そして、今のトランプラリーも、ハネムーン相場ゆえ、いつまでも続くわけではない。まさか、成田離婚にはならないけどね(笑)。

トランプ氏の娘婿、クシュナー氏が、トランプ氏好みで、影のキーパーソンという話もした。35歳イケメン、ハーバード卒。ビルや新聞社買収で実業家として実績。実際、安倍会談で、玄関に出迎えたのはイヴァンカ、クシュナー夫妻。ただ、大統領家族は、娘婿でも、公職につけない。とはいえ、無給なら表舞台で働けるという可能性もある。要は、「anti nepotism反縁故主義法」というのがあって、義理の父が大統領職という立場を利用したカネの動きが問題なので。そこで気になるのは、娘イヴァンカさんが、安倍会談に同席していたこと。これ、既に、米メディアは問題視しているね。公私混同には厳しい社会だから。

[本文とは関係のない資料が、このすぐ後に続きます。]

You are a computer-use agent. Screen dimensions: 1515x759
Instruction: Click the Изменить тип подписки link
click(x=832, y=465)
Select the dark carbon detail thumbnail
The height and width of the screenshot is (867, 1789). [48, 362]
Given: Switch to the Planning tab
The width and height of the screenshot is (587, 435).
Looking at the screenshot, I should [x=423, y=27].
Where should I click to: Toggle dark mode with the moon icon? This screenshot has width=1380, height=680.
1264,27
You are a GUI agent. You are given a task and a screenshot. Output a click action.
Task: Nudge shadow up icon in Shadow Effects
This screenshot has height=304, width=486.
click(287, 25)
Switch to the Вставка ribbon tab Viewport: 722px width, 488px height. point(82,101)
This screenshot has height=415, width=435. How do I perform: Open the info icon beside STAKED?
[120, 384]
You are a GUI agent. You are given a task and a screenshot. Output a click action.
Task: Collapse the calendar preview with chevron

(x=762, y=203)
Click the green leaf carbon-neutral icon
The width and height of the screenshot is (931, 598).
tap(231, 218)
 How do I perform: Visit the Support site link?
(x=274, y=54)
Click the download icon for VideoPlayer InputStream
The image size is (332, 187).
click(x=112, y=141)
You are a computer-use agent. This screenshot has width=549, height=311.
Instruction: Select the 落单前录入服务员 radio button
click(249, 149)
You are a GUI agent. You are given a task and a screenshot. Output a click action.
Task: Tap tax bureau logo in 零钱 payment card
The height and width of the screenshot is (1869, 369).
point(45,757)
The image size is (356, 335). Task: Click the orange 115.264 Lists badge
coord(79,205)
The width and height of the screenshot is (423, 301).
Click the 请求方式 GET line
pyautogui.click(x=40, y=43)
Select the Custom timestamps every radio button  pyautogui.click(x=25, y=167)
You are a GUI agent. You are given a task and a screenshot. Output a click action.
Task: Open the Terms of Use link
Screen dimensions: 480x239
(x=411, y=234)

週末は大手FP会社の年次総会で基調講演しました。冒頭に「今、世界中で、トランプ相場がどうなるか、正確に読み切れる人はいません。なにせ、トランプ氏自身がどうするか分かっていないことは明白なのだから。それゆえ、トランプ相場に出遅れまい、と焦る必要は全くありません。焦ってギャンブル的売買やって、得するのは業者だけです。」と語りました。